[Data items]
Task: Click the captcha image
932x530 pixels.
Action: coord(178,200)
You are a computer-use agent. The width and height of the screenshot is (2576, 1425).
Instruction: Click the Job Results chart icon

Objective
Reproduce every one of the rows above word for word, without altering any character.

Answer to this problem
Task: Click the captcha image
932x530 pixels.
Action: coord(178,200)
You are a computer-use agent. The width and height of the screenshot is (2576, 1425).
Instruction: Click the Job Results chart icon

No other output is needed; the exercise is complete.